§ Data shown
((

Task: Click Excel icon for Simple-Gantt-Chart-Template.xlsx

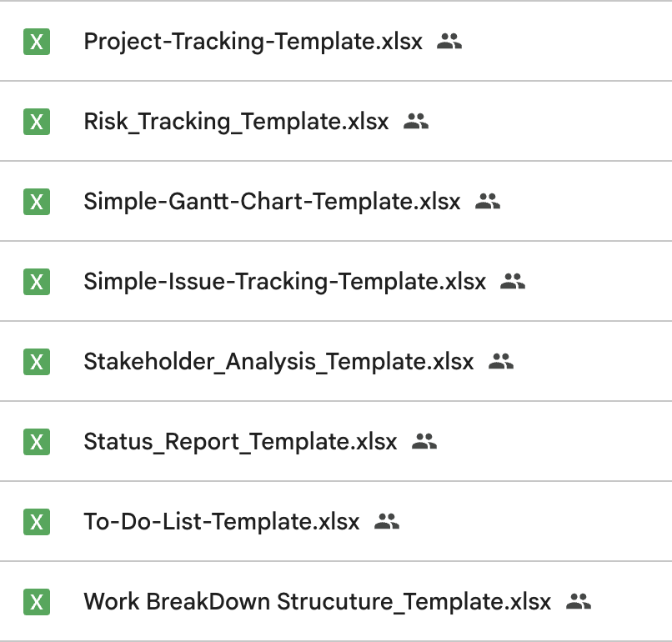Action: coord(37,202)
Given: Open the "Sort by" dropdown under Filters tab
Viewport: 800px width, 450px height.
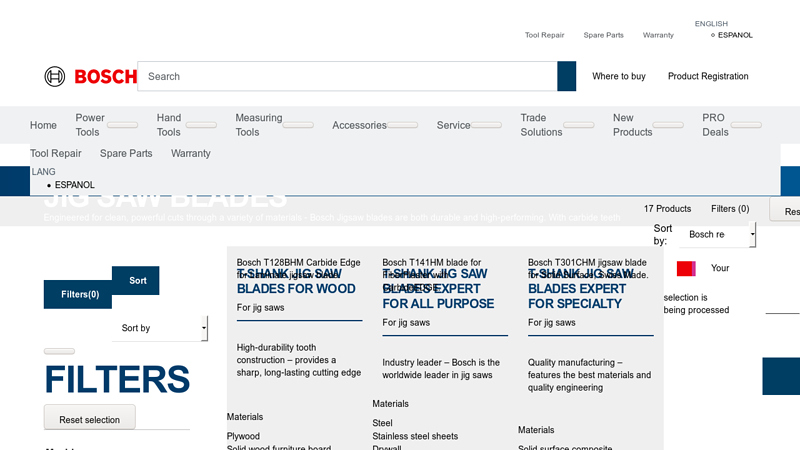Looking at the screenshot, I should click(x=160, y=328).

))

§ About this task
Retype the records in full, exactly as given, and omit the pictures.

§ Task result
Task: Click Excel icon for Simple-Gantt-Chart-Template.xlsx

Action: coord(37,202)
Given: Open the "Sort by" dropdown under Filters tab
Viewport: 800px width, 450px height.
Looking at the screenshot, I should click(x=160, y=328).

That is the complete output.